Endoscopic or open resection of anterior skull base and sinonasal tumors involves surgically removing malignant or benign growths originating from the nasal cavity, paranasal sinuses (ethmoid, frontal, maxillary), or the anterior cranial base. In endoscopic approaches, specialized nasal endoscopes and angled instruments are introduced through the nostrils to excise tumors with minimal external incisions. Open approaches (e.g., lateral rhinotomy, craniofacial resection) access extensive or externally extending lesions via carefully planned scalp and facial incisions, allowing direct visualization of the tumor and adjacent critical structures such as the dura, orbit, and neurovascular bundles. Dr. Hitesh R. Singhavi tailors each technique to tumor size, location, and invasion pattern.

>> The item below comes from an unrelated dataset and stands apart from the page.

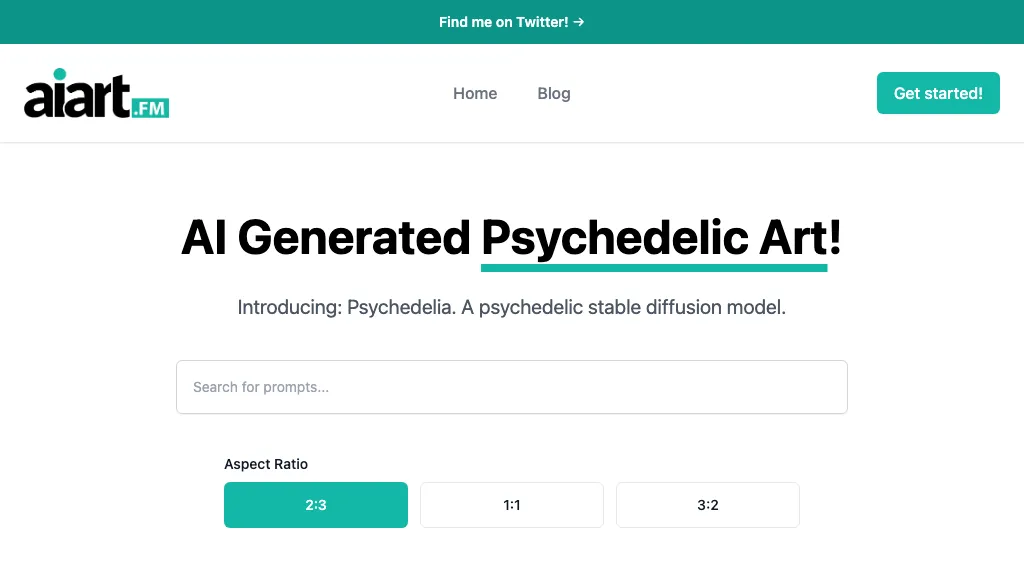Click the "Aspect Ratio" label

coord(266,464)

Preoperatively, Dr. Singhavi orders high-resolution CT and MRI with contrast to map tumor boundaries, bone erosion, and dural involvement. A multidisciplinary skull-base team—including neurosurgeons, otolaryngologists, and radiologists—reviews imaging in a tumor board. For tumors confined medially without lateral orbital invasion, he favors an endoscopic endonasal resection to preserve facial aesthetics and reduce morbidity. In cases with extensive lateral disease, dural breach, or intracranial involvement, a combined open craniofacial resection is planned. Intraoperative neuronavigation and endoscopic fluorescence guidance (e.g., 5-ALA) help delineate tumor margins. Frozen‐section pathology confirms clear margins before reconstruction. When defects involve the dura or skull base, Dr. Singhavi coordinates microvascular free-flap reconstruction (e.g., radial forearm or anterolateral thigh) and multilayer duraplasty to prevent cerebrospinal fluid leaks. Postoperative care includes head elevation, careful fluid management, and prophylactic antibiotics.

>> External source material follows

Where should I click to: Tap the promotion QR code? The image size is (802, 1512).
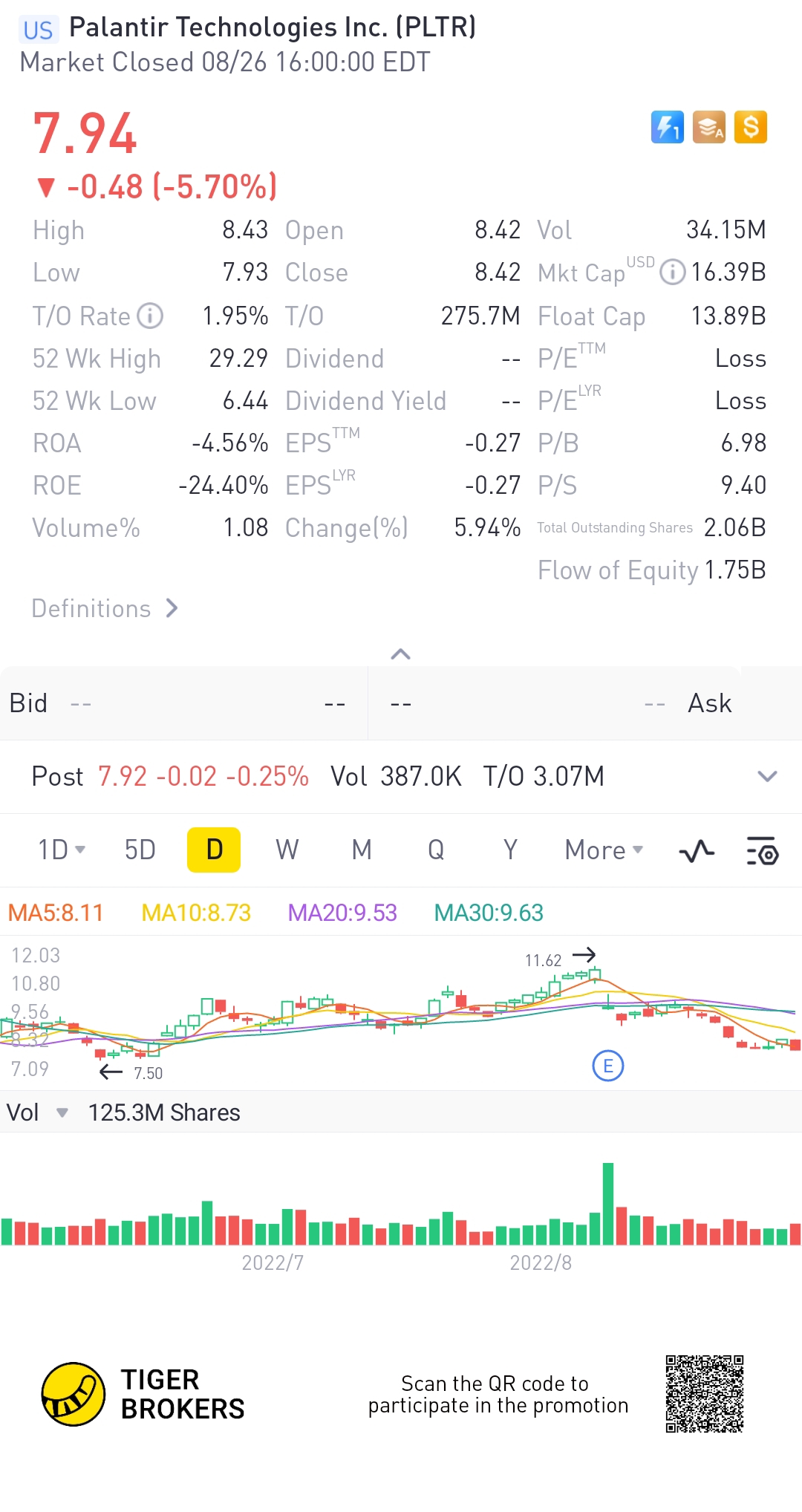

Under Dr. Singhavi’s meticulous execution, patients benefit from complete tumor clearance with preservation of critical functions—smell, vision, and brain protection—while minimizing cosmetic deformity. Endoscopic resections deliver reduced blood loss, shorter anesthesia time, and faster recovery, with many patients discharged within 2–3 days. When open approaches are necessary, modern incision planning and free-flap reconstruction restore seamless skull base integrity and facial contour, reducing long-term complications such as enophthalmos and cranial nerve deficits. Rigorous margin control and reconstructive excellence lower recurrence rates, prevent cerebrospinal fluid leaks, and enable rapid rehabilitation—ensuring patients can resume normal breathing, olfaction, and daily activities with confidence.